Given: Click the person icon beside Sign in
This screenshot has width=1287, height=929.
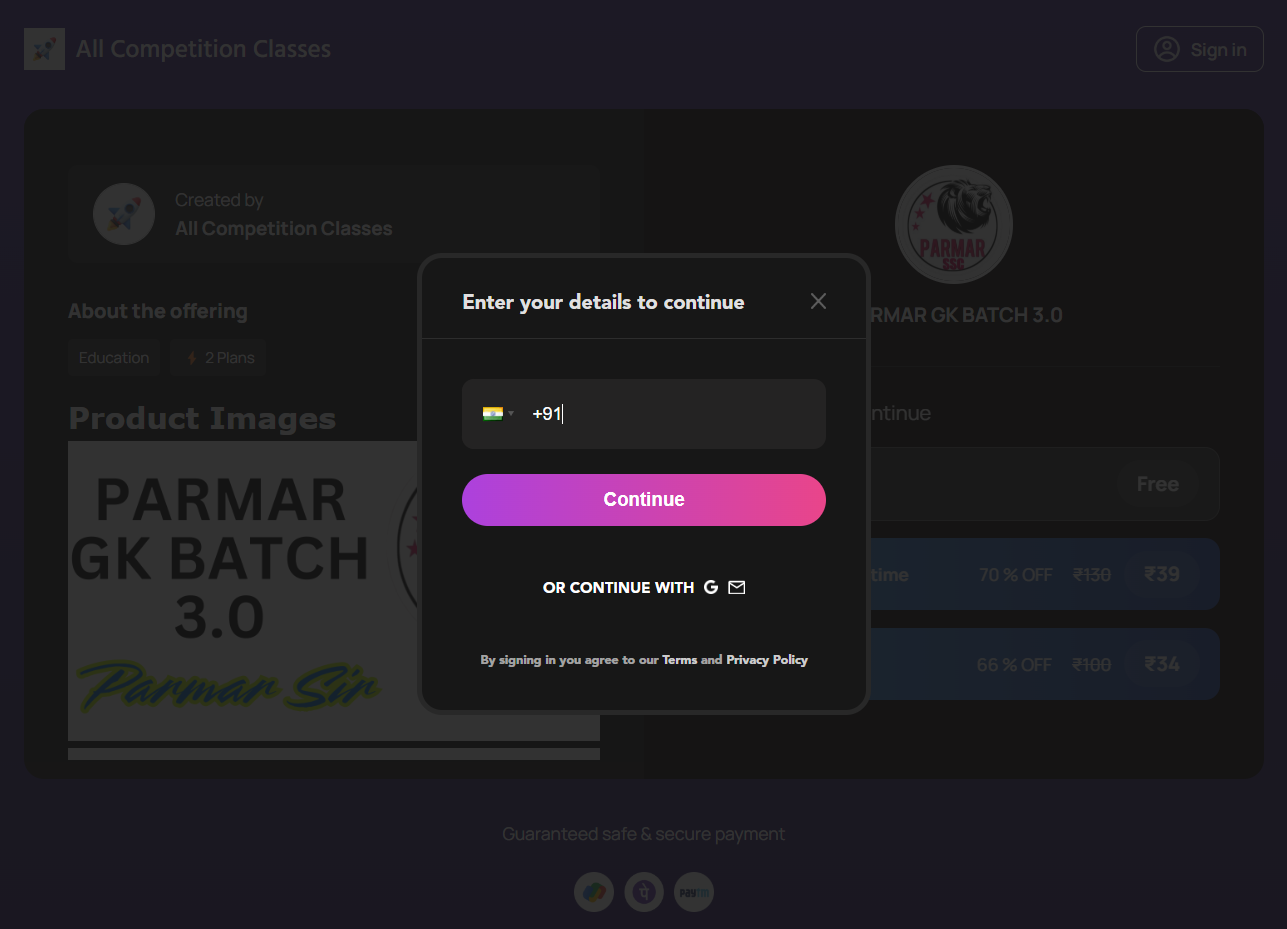Looking at the screenshot, I should (x=1166, y=48).
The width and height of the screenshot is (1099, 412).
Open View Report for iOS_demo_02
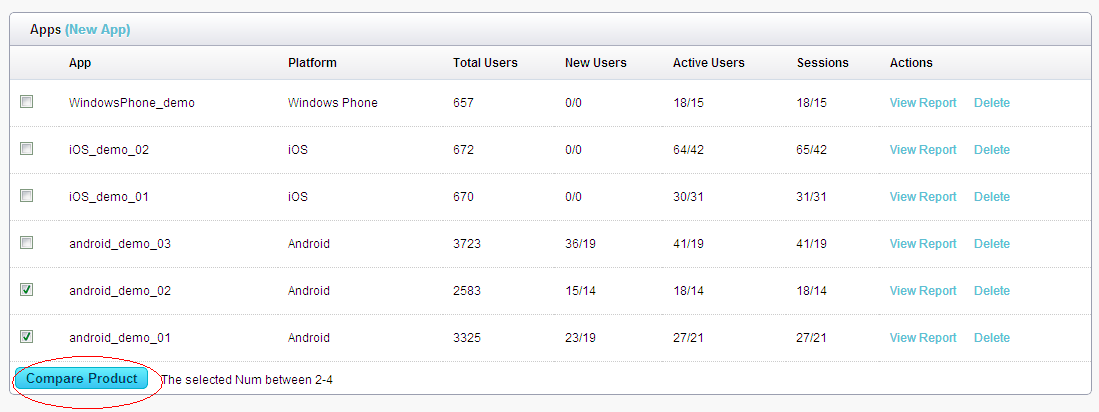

-- -- --

ASSIGNMENT
Copy the listing above verbatim, leaving out pictures.

ANSWER TO THE PROBLEM
Given: Click the person icon beside Sign in
This screenshot has width=1287, height=929.
Looking at the screenshot, I should (x=1166, y=48).
The width and height of the screenshot is (1099, 412).
Open View Report for iOS_demo_02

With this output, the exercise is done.